**Work required:** Count the lines of the records below that contain the string "This", matching case exactly, and give only the number.

(Items stored from a collection)
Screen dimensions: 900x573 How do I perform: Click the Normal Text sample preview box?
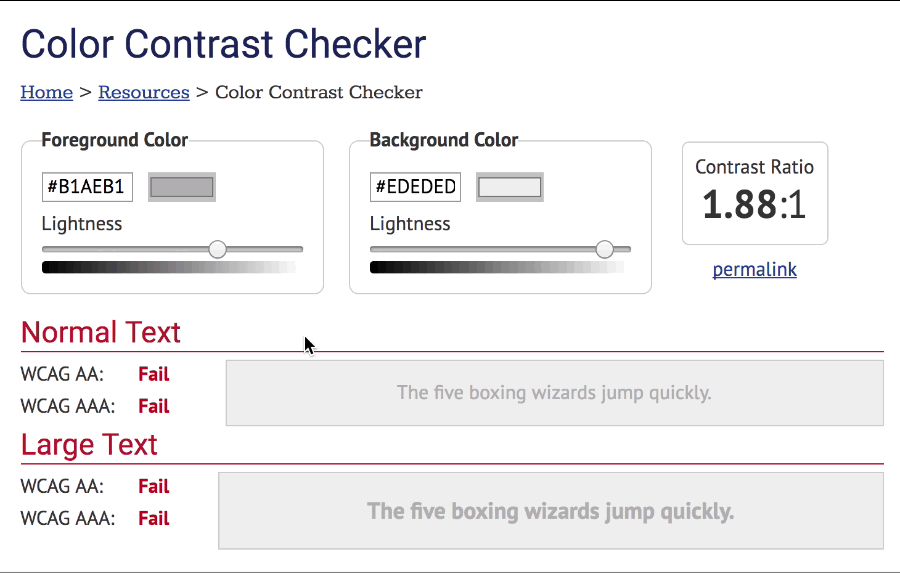pos(554,393)
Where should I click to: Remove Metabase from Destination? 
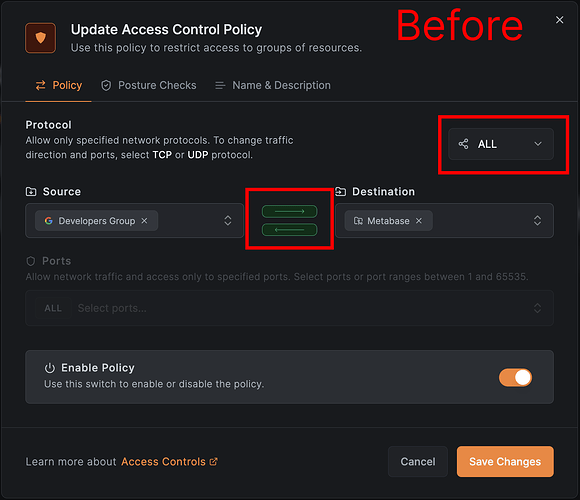click(418, 221)
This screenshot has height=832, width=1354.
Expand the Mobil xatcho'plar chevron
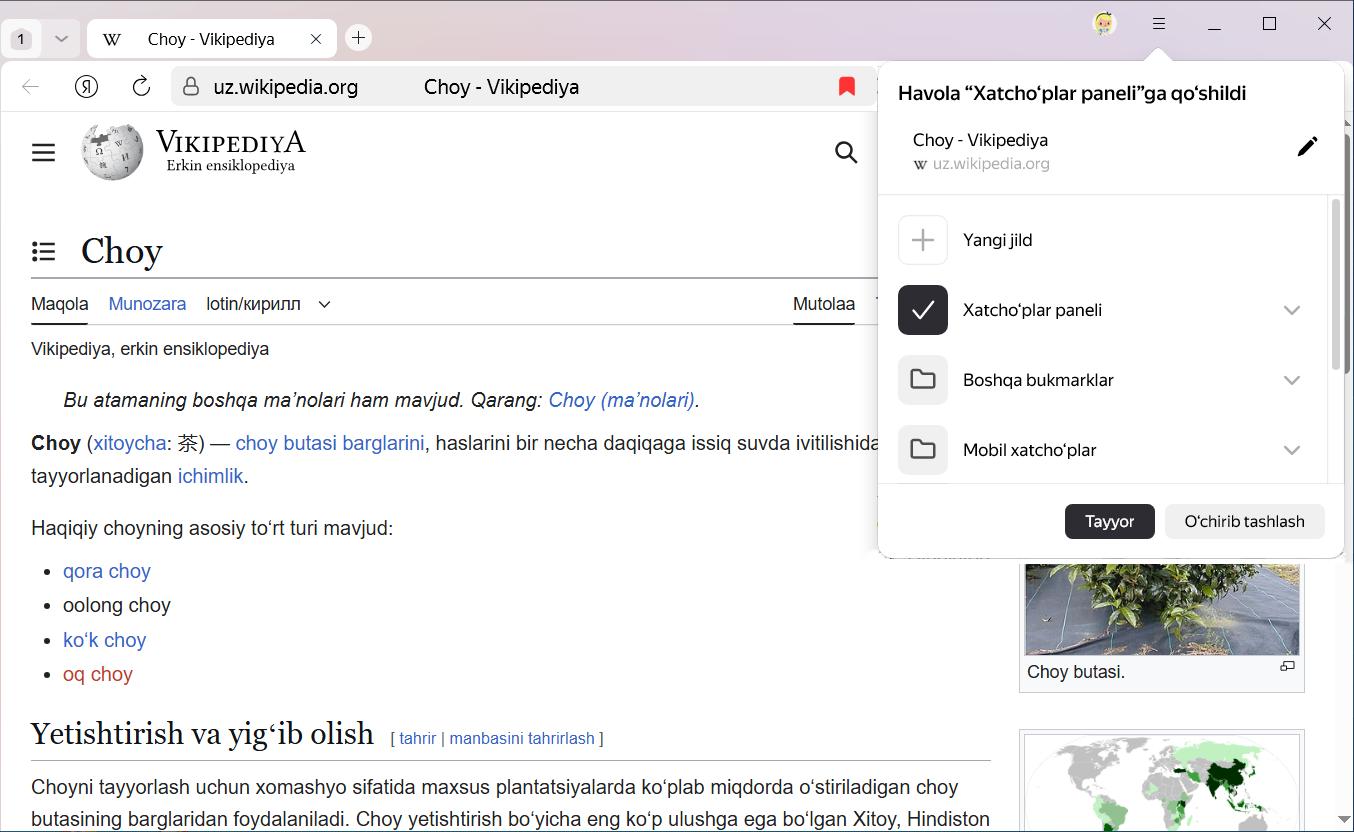(1292, 450)
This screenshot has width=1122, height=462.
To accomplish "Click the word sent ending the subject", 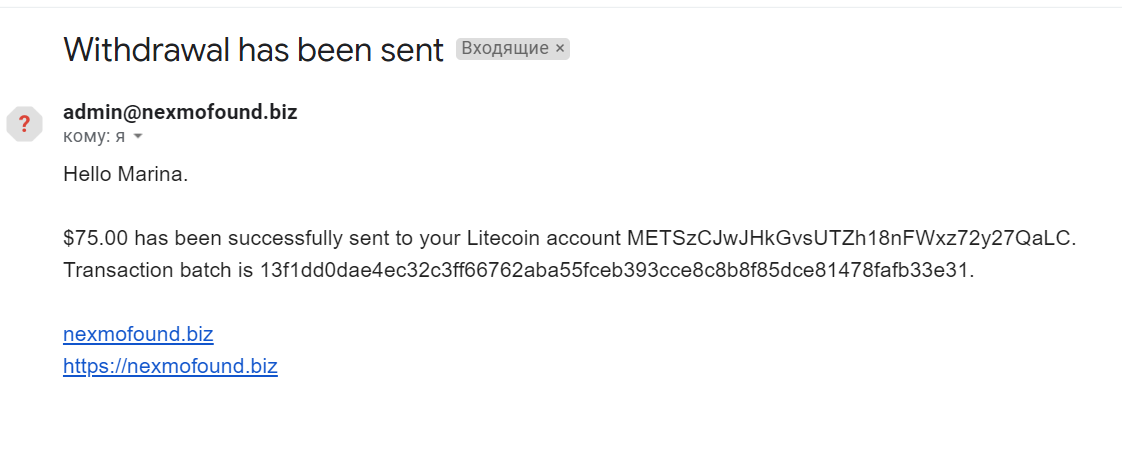I will [412, 50].
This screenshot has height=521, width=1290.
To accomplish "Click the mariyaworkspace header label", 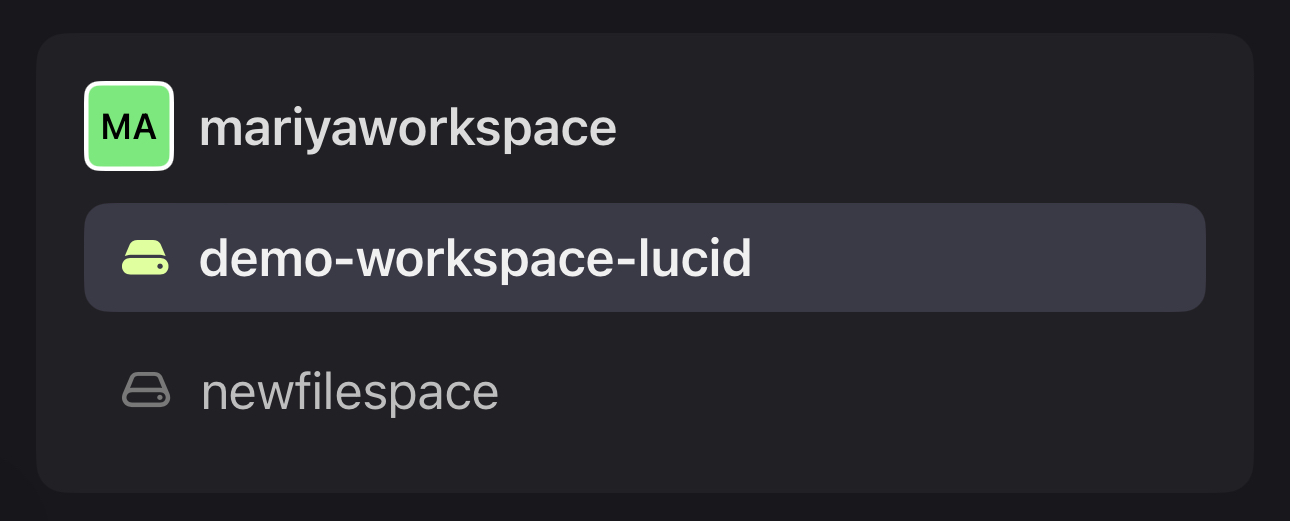I will [x=408, y=128].
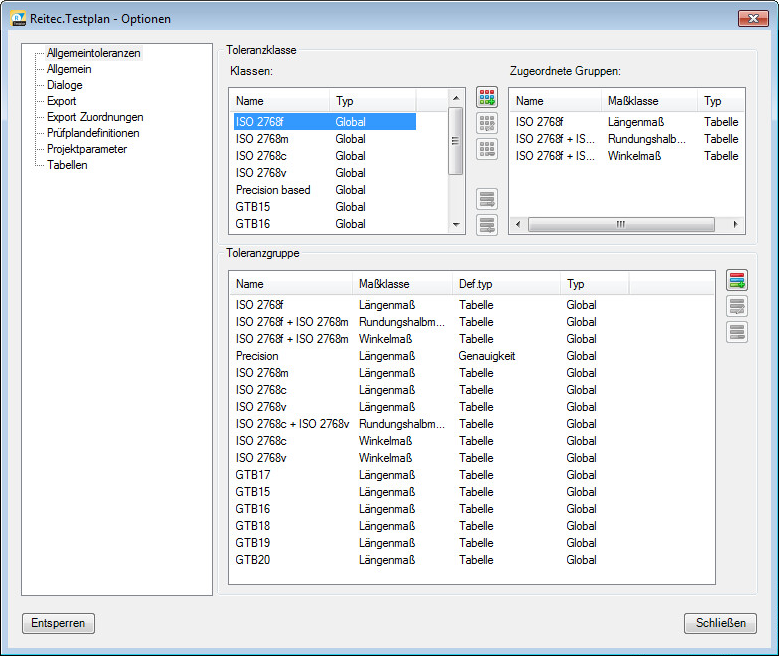Image resolution: width=779 pixels, height=656 pixels.
Task: Click the grayed edit tolerance group icon
Action: [x=737, y=307]
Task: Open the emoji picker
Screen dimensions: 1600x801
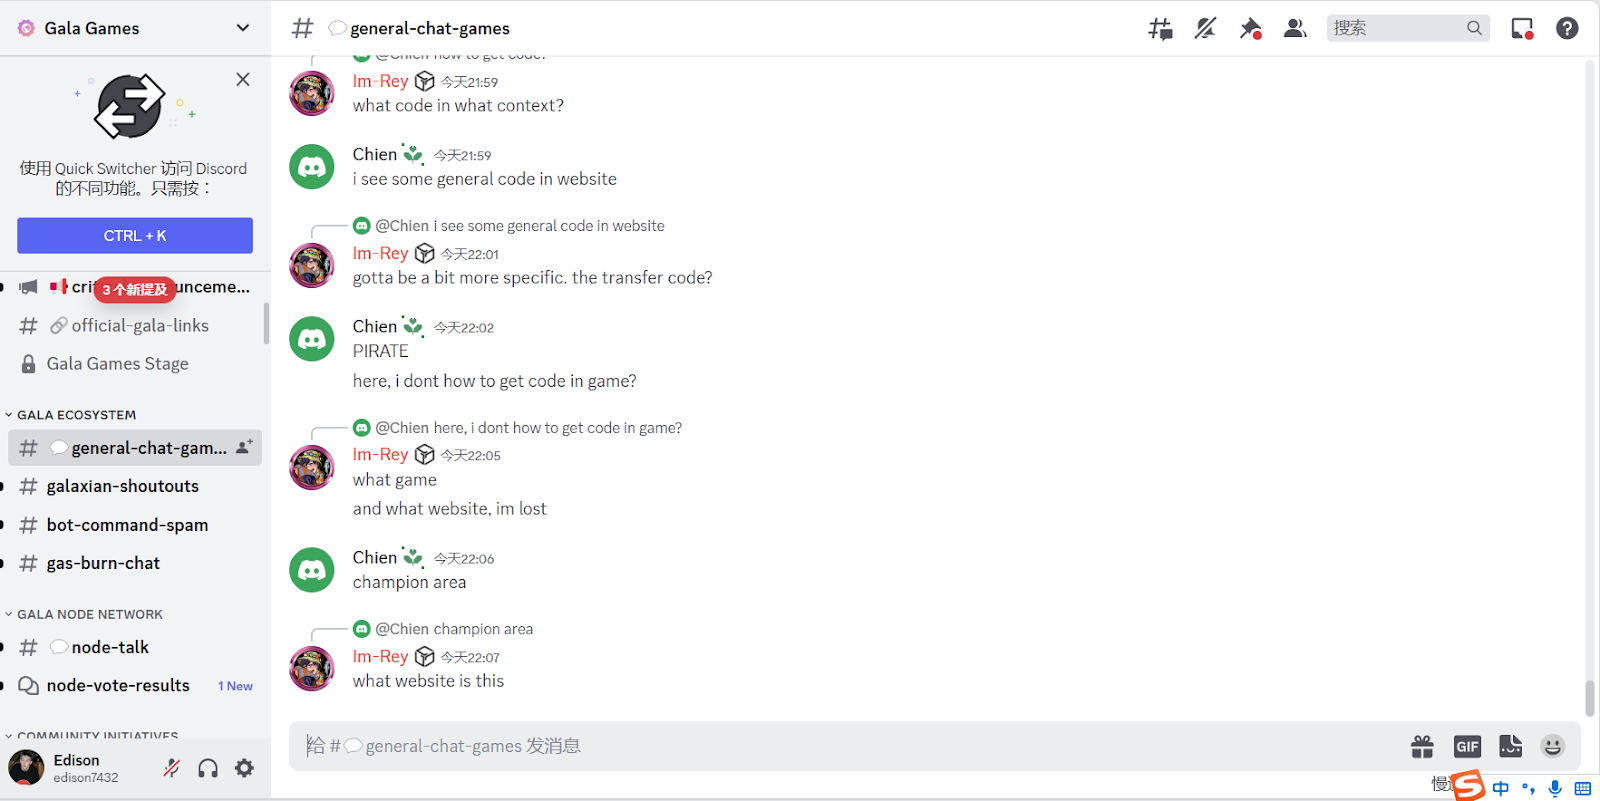Action: point(1552,746)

**Answer for the task:** 3